[Entries on target coordinates]
━━━━━━━━
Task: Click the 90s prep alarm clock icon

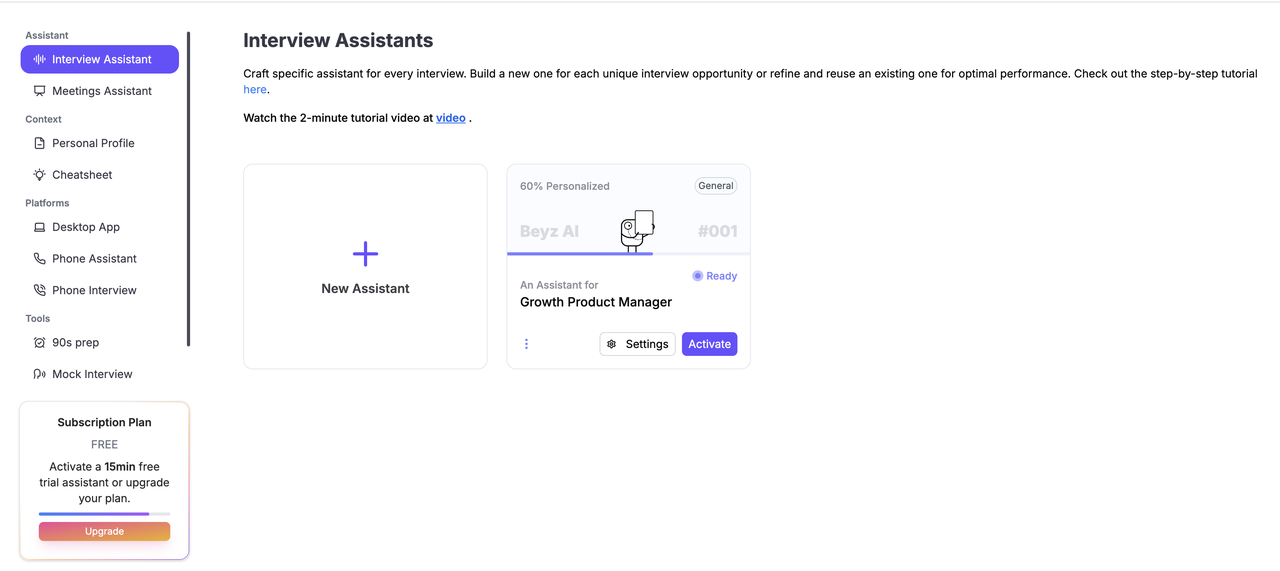Action: pyautogui.click(x=40, y=343)
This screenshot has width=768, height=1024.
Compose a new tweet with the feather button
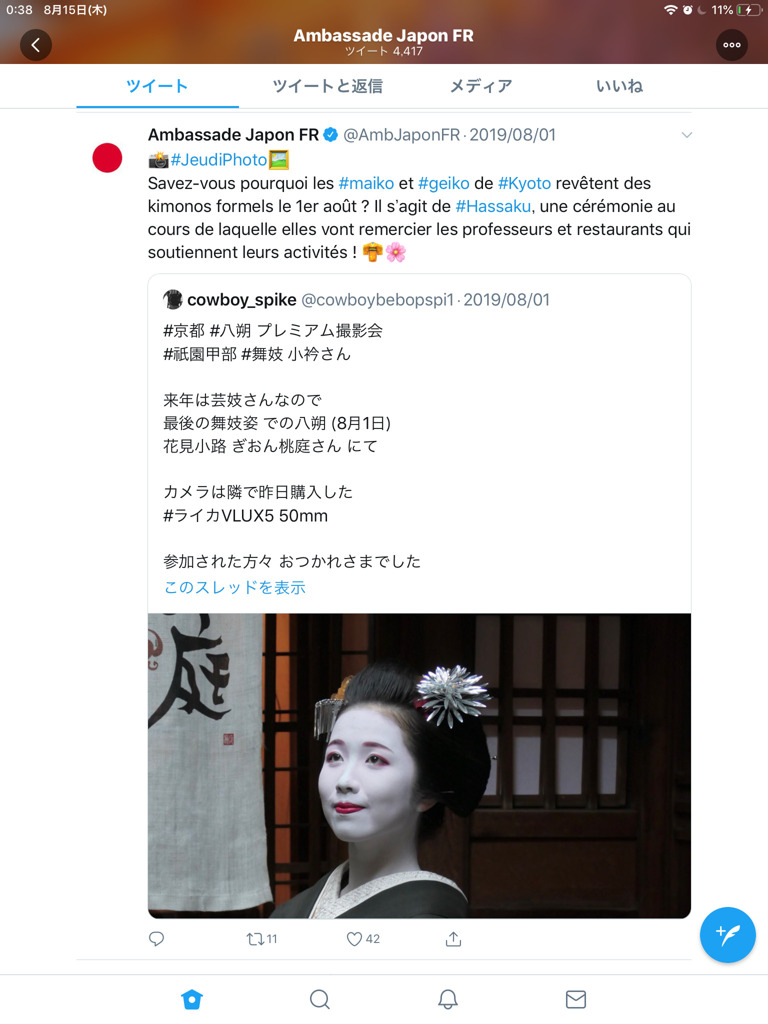click(728, 935)
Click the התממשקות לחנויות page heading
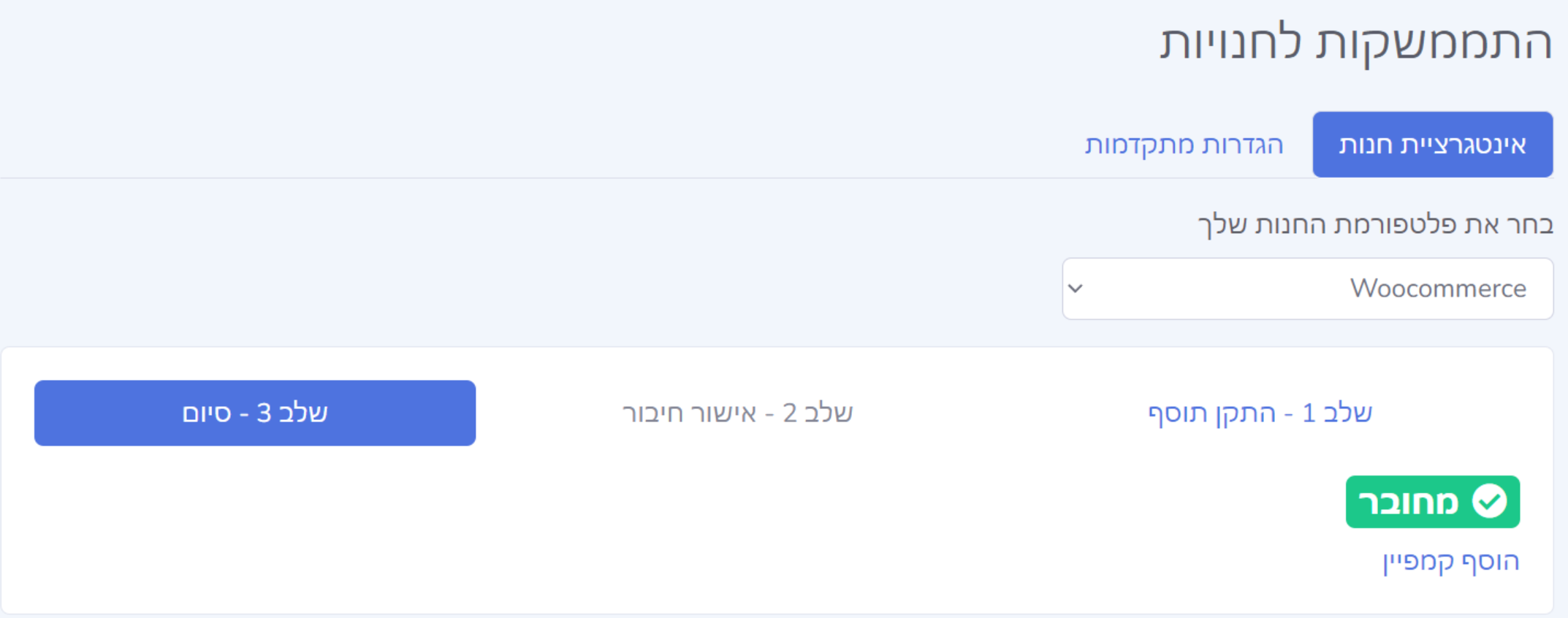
━━━━━━━━
=== Goal ===
Render the material above as a numbered list with one line per item. Omit blank lines and the pictures.

=== Result of this task ===
1. Task: Click the 90s prep alarm clock icon
2. Action: pyautogui.click(x=40, y=343)
3. This screenshot has width=768, height=1024.
4. Compose a new tweet with the feather button
5. click(728, 935)
6. Click the התממשקות לחנויות page heading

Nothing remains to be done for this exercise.